Ross Douthat wrote a short article for the Atlantic, where he used to work. Called “The Catholic Church is Finished,” he makes two points. Both are right, and few people seem to grasp both at once, much less articulate them this well:
This was the year when the cover-up of priestly sex abuse, a long-simmering crisis for Catholicism, became something much, much bigger. It was Watergate. It was Waterloo. It was another Reformation. The pope had to apologize. No, the pope had to resign. No, the pope had to be arrested. The Church could be saved only if every bishop stepped down. No, the Church could be saved only if a Third Vatican Council was convened. No, the Church could be saved only if it became as liberal as the Episcopal Church, and quickly. No, nothing could save the Church: it was too corrupt, too compromised, too medieval, too anachronistic. And now, at last, it was finished.
A little historical perspective suggests otherwise. The Church has been horrifyingly corrupt in previous eras and still survived. It’s been led by ecclesiastics who make Bernard Law’s hands look clean, and still survived. It’s faced fiercer enemies than Richard Dawkins (think Nero, or Attila, or Voltaire) and still survived. Time after time, G. K. Chesterton wrote, “the Faith has to all appearance gone to the dogs.” Each time, “it was the dog that died.”
But if the Church isn’t finished, period, it can still be finished for certain people, in certain contexts, in certain times. And so it is in this case: for millions in Europe and America, Catholicism is probably permanently associated with sexual scandal, rather than the gospel of Jesus Christ. And as in many previous dark chapters in the Church’s history, the leaders entrusted with that gospel have nobody to blame but themselves.
So we need to stop worrying about the Church dying out completely, and worry more about individuals’ losing their faith because of bad priests, bad bishops, and bad lay Catholics like ourselves. In many ways, the first conversation (on the fate of the Church corporate) is a complete red herring. Those of us who are Catholic already know how the story turns out. We know the hero wins, and we know that Christ will keep His Bride safe from death, no matter how imminent it may seem, or how often.
The largest tragedy of the sex abuse scandal is exactly what Douthat keys in on: the way that millions of people are now closed off to the saving Gospel of Christ in a way that they weren’t before, and wouldn’t have been without bad bishops. Paul honed on in this point powerfully in Romans 2, where he remarked that those who were supposed to be proclaiming the truth of God were having the opposite effect because of their failure to practice what they preached. Just replace “Jew” with “Catholic” in this passage:
Now you, if you call yourself a Jew; if you rely on the law and brag about your relationship to God; if you know his will and approve of what is superior because you are instructed by the law; if you are convinced that you are a guide for the blind, a light for those who are in the dark, an instructor of the foolish, a teacher of infants, because you have in the law the embodiment of knowledge and truth— you, then, who teach others, do you not teach yourself?

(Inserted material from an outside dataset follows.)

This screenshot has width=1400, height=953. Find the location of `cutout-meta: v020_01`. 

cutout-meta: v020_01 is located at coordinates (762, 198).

You who preach against stealing, do you steal? You who say that people should not commit adultery, do you commit adultery? You who abhor idols, do you rob temples? You who brag about the law, do you dishonor God by breaking the law? As it is written: “God’s name is blasphemed among the Gentiles because of you.”
Although the passage would apply in a special way to those with Holy Orders, since they’re called in a particular way to serve as guide, light, instructor, and teacher, all of us are called in some sense, as part of the priesthood (CCC 1273).
Between the loss of (very real) individual faith and the (impossible) total collapse of the Church is a third threat, which is the Church dying out completely, or nearly so, in a given area. Europe’s already facing this, and Lincoln’s Bishop Bruskewitz aptly noted we shouldn’t presume ourselves so special as to think it couldn’t happen here:
When heretical and erroneous teachings are allowed to run rampant, it is a very short time before total disaster engulfs the entire ecclesiastical enterprise in any one area. We should remember that there was a time when North Africa was almost entirely Christian, almost entirely Catholic. Today, one can journey across North Africa from Morocco, Tunisia, Libya, Algeria, and Egypt and find very little, if any, Catholic presence in most locations on that shore of the Mediterranean Sea. We should not think this cannot happen here. Although we are promised that the Church will endure until the end of time, we have no promise that it will be enduring in North America.